Similarly, First Nations staff also capitalise cultural agency. We recognise the aliveness of our Ancestors, the autonomy of our Elders, and that there is not a single ‘object’ in the Australian Museum collections without a name, family, stories and connections to Law/Lore and Country.
Inspired by the Kanalaritja exhibition of Tasmanian First Nations Shell stringing, our First Nations curators now label cultural objects without named makers as ‘Made by Ancestor’. This powerful statement acknowledges that both maker and object are part of continuous stories still being lived and told today. It actively resists painful histories of cultural theft and the denial of rights for First Nations people and the complex worlds we belong to and care for.
For me, no Coolamon or Dilly Bag goes uncapitalised, because they embody my Ancestors – women, Trees, Water, Stone Axe and all the lives who shaped them into who they currently are. Just like I have been shaped into who I am.
Subtle changes in the ways that we acknowledge lives of all kinds can grow our collective responses and relationships with both Country and First Nations cultures.

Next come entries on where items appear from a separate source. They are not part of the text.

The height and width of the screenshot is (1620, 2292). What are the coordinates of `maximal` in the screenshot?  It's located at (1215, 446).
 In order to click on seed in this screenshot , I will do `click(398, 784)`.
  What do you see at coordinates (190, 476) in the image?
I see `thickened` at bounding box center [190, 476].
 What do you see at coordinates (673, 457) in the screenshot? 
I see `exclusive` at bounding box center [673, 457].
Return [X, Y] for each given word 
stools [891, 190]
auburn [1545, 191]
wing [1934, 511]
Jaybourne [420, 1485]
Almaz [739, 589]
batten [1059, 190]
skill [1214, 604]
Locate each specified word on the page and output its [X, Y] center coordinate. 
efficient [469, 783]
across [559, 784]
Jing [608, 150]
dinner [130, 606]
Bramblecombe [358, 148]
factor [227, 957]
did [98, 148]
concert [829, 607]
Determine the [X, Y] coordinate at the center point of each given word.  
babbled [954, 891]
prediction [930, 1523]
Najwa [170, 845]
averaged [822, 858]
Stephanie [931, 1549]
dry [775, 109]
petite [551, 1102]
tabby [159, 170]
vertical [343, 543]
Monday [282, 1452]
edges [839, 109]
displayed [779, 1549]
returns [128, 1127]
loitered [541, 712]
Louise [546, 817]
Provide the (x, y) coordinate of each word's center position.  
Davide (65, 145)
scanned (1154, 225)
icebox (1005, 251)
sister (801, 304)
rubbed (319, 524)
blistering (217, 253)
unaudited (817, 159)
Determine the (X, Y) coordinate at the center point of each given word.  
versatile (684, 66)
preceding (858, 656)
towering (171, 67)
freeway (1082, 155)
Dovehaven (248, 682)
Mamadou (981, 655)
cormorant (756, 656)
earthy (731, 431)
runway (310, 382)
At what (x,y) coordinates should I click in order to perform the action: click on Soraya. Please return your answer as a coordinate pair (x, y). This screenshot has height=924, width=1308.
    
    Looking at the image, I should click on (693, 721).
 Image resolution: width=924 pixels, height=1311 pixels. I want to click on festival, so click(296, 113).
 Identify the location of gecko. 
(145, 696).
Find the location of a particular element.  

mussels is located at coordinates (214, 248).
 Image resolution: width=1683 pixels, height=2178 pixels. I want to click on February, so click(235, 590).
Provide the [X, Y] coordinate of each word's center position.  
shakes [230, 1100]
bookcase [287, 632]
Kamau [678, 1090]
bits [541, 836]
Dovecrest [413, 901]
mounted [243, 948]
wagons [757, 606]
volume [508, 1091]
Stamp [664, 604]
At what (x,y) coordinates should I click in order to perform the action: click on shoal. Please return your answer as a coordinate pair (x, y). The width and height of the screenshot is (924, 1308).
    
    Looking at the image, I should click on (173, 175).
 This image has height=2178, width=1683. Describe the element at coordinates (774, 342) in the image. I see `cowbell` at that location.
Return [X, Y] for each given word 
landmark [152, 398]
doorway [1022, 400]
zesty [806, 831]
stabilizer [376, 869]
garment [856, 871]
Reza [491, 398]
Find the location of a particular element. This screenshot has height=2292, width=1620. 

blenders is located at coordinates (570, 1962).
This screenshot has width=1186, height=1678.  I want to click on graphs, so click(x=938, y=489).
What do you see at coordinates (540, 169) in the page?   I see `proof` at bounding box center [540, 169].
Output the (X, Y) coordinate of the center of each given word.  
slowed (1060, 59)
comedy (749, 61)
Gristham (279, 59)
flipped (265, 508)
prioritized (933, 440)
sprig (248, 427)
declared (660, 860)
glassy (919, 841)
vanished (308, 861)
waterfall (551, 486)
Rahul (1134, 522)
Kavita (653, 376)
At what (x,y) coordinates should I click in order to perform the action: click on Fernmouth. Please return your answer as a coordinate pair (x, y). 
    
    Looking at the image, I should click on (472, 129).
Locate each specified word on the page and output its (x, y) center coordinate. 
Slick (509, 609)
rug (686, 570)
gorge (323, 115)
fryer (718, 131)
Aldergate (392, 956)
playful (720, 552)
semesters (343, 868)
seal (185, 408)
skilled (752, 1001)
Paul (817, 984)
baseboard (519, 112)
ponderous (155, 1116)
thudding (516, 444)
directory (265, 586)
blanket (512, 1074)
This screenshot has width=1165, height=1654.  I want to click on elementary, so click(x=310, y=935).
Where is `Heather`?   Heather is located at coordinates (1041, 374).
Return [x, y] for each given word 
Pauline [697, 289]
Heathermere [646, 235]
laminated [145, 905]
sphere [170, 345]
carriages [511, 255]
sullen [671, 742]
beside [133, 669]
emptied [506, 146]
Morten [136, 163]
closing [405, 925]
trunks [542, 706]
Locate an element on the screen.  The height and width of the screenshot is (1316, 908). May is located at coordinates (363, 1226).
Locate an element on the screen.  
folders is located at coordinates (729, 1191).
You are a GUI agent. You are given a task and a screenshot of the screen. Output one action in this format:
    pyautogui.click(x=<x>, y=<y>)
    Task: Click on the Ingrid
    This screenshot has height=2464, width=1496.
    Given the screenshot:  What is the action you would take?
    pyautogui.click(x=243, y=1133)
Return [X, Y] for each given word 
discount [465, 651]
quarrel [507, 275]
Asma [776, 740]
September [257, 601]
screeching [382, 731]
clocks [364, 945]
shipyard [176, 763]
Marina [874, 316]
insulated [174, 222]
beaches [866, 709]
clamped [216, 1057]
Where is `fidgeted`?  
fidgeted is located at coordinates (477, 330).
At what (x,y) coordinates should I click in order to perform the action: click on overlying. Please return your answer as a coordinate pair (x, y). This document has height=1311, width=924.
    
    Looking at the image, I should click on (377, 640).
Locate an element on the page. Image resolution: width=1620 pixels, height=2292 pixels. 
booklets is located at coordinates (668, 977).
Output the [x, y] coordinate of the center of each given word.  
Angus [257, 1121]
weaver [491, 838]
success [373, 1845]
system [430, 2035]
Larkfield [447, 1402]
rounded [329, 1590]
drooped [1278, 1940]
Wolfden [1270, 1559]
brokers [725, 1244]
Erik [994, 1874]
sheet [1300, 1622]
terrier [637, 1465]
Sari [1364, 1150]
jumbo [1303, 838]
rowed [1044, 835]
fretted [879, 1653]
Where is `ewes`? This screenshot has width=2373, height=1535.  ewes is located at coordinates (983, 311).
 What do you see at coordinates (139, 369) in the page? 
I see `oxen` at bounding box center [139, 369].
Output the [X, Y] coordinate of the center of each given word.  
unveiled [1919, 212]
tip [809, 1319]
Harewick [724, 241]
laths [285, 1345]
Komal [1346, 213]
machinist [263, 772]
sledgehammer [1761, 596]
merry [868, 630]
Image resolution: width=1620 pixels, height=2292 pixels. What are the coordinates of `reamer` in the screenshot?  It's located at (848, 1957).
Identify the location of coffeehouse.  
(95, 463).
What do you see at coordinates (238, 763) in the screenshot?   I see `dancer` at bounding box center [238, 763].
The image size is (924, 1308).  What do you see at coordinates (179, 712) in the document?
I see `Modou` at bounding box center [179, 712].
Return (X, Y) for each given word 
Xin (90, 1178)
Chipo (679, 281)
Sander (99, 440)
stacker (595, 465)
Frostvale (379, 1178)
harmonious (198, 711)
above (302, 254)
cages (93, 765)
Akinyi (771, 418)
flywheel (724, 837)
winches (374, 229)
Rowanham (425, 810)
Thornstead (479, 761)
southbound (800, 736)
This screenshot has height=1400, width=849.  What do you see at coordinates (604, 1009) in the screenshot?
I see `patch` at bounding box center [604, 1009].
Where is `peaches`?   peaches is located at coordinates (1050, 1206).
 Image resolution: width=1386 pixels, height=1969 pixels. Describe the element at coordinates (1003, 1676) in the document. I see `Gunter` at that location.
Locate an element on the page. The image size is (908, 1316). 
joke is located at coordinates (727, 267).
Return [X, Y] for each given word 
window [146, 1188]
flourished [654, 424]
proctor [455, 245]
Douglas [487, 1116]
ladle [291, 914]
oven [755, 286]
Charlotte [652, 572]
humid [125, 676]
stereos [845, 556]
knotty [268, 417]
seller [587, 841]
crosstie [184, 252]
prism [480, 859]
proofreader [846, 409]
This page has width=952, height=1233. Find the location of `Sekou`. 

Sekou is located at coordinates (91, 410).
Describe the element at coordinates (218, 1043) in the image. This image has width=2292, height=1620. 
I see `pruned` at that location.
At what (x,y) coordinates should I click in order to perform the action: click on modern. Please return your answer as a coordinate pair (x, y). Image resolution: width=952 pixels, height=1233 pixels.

Relationships, connections and kinship are potent ingredients in motivating people to care and uphold social and environmental justice – First Nations law/lore systems systems have always known this.
*It is important to note that when I speak of capitalising, I am referring mainly to English words, and not so much when using First Nations languages. For me, this is because the idea of pronouns and capitalised names to tell the difference between person and non-person is a Western idea that does not reflect my cultural understanding of everything and everyone being alive with story and personhood. For me, when using my language, there is no need to use pronouns or capitalised names, the understanding is inherent and all life is equal.
Sara Kianga Judge is a Neurodiverse Walbunja-Yuin woman born and grown up on Burramattagal Country. She is an environmental scientist, geographer, and artist passionate about accessible science communication and helping people to grow meaningful relationships with Country.
As First Nations Content Producer, Sara is currently working on Burra – a many-ways learning place celebrating First Nations, Pacific and Western knowledges.